The Special Inspector General for Afghanistan Reconstruction painted a troubling picture of America’s 20 years in Afghanistan on Tuesday, concluding that the U.S. government consistently underestimated the time required to rebuild the country and misunderstood its context during America’s longest war.

“If the goal was to rebuild and leave behind a country that can sustain itself and pose little threat to U.S. national security interests, the overall picture is bleak,” John Sopko, the SIGAR, wrote in the report, titled “What We Need to Learn: Lessons from Twenty Years of Afghanistan Reconstruction.”

The report was based on 13 years of oversight work, including 760 interviews with people such as current and former policymakers, military officers and experts. Though the SIGAR concluded that America’s intervention in Afghanistan had “bright spots,” including lower child mortality rates and higher literacy rates, the report also questioned whether these gains are “commensurate with the U.S. investment or sustainable after a U.S. drawdown.”

These conclusions come amid chaotic scenes in Afghanistan as citizens try to flee the country and as the Taliban takes over.
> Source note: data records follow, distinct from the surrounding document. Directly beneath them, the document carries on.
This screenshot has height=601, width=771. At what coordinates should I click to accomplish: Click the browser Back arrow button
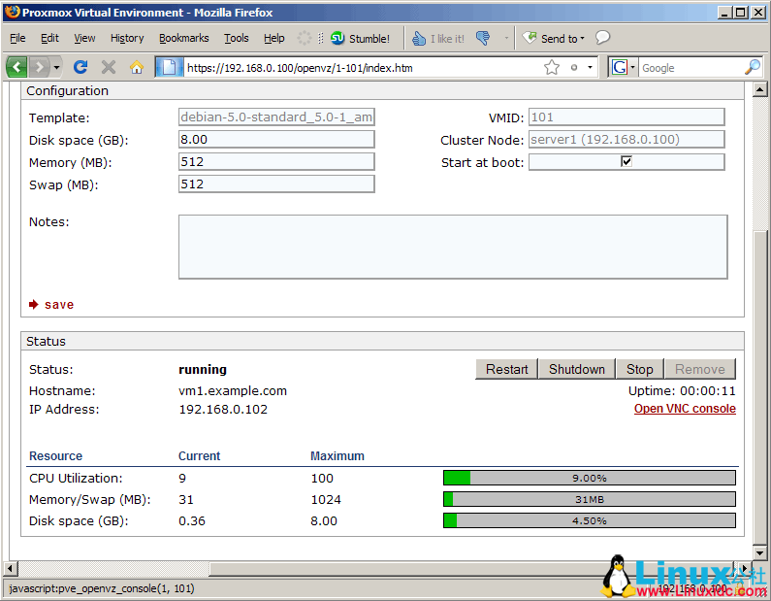(x=17, y=67)
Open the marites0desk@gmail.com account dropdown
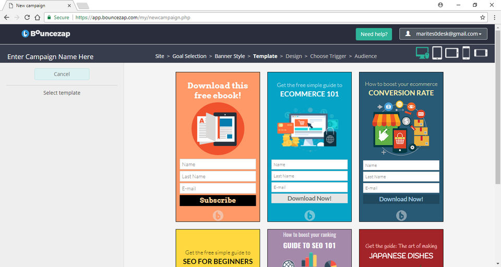This screenshot has height=267, width=501. click(x=443, y=34)
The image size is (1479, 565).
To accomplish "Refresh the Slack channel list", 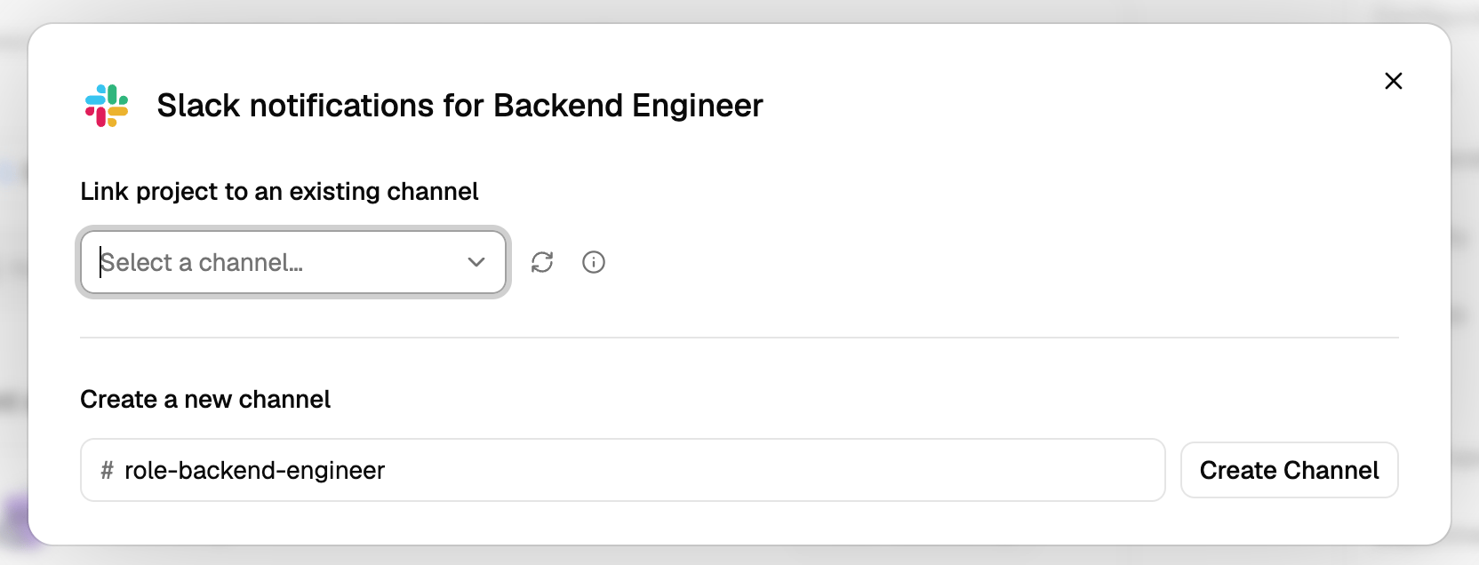I will pos(542,262).
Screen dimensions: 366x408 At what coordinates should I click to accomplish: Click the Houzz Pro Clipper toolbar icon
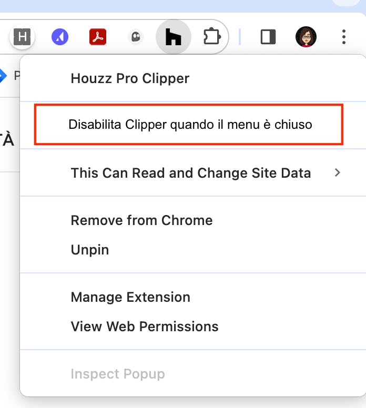[174, 37]
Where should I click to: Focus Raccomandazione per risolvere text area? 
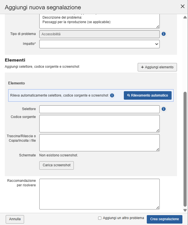click(x=100, y=194)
Critics have called out the Biden administration’s handling of the U.S. military withdrawal, but the president on Monday defended his actions and said the mission was never to nation-build.
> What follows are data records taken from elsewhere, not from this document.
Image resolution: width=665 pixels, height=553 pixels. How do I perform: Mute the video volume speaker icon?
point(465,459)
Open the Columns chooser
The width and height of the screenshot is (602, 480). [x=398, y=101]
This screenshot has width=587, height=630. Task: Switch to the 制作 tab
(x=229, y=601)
The buck stops with me,” he said in an unapologetic speech amid chaos in Kabul, adding that he would not pass the war down to a fifth president.
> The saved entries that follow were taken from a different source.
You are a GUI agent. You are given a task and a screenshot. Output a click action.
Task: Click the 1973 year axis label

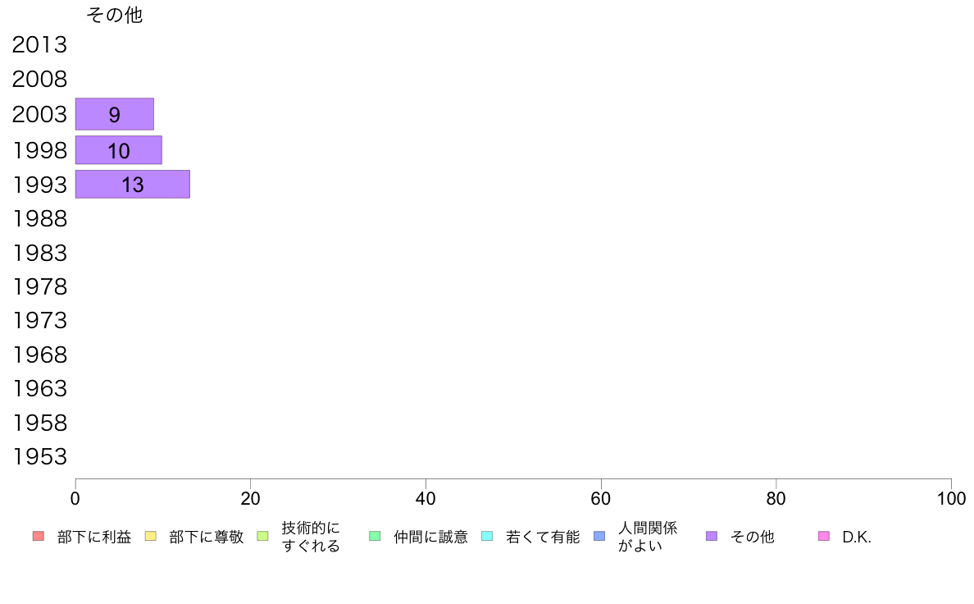(39, 320)
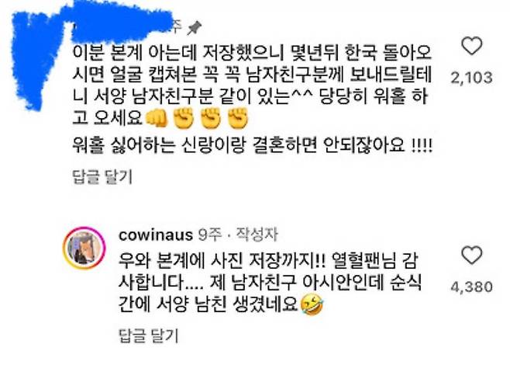This screenshot has height=365, width=510.
Task: Click the line 워홀 싫어하는 신랑이랑 결혼하면
Action: [x=252, y=146]
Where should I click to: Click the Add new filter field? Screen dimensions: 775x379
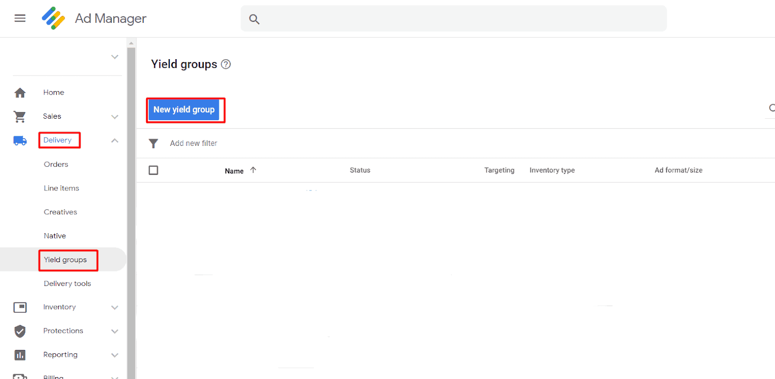[194, 143]
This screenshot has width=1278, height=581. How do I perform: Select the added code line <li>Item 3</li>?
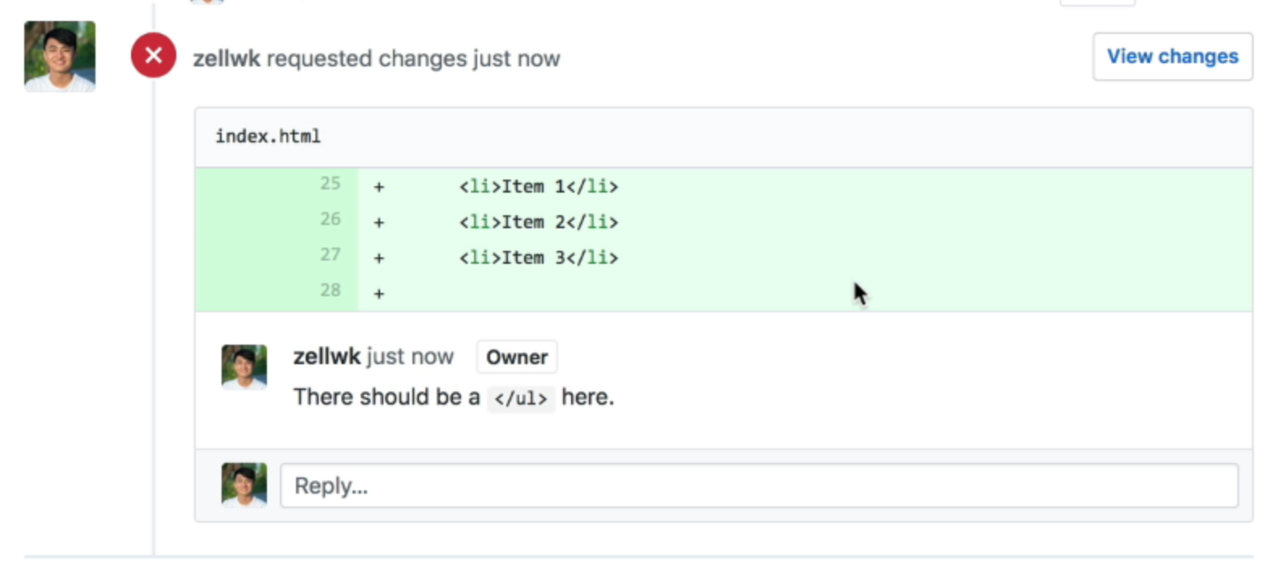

Asked about the report later on Tuesday, National Security Adviser Jake Sullivan emphasized the SIGAR’s findings about the large amount of resources provided to Afghanistan over the past two decades.

“One of the findings of that report was that 20 years, hundreds of billions of dollars spent, huge number of forces trained, huge amounts of capability is provided, huge amount of advising and assisting, and you had a security force that at the end of the day was not prepared with the will to stand up and fight for itself,” Sullivan said at a press briefing. “And that is a collection of decisions taken over the course of many years.”

Tuesday’s release was the SIGAR’s 11th lessons learned report, and aimed to pose questions to policymakers rather than making new recommendations. Reflecting on two decades in a country known widely as the “Graveyard of Empires,” the report found several key areas of failure in the U.S. response to Afghanistan.


The SIGAR raised “critical questions about the U.S. government’s ability to carry out reconstruction efforts on the scale seen in Afghanistan,” drawing a parallel between the U.S. now and its position after the Vietnam War. Post-Vietnam, the U.S. Agency for International Development gradually cut its global staff by 83 percent as the country reduced its foreign area Army officers, which the SIGAR said was a poor choice.

“After all,” the report said, “declining to prepare after Vietnam did not prevent the wars in Iraq and Afghanistan; instead, it ensured they would become quagmires.”

Looking forward, the SIGAR wrote that “There will likely be times in the future when insurgent control or influence over a particular area or population is deemed an imminent threat to U.S. interests. If the U.S. government does not prepare for that likelihood, it may once again try to build the necessary knowledge and capacity on the fly. As seen in Afghanistan and Iraq, doing so has proven difficult, costly, and prone to avoidable mistakes.”

Among other lessons, the SIGAR’s report found that the U.S. government “consistently underestimated the amount of time required to rebuild Afghanistan and created unrealistic timelines and expectations that prioritized spending quickly,” which resulted in increased corruption and decreased effectiveness. The U.S. government spent $145 billion trying to rebuild Afghanistan, the special inspector general said, and has “many lessons it needs to learn” going forward.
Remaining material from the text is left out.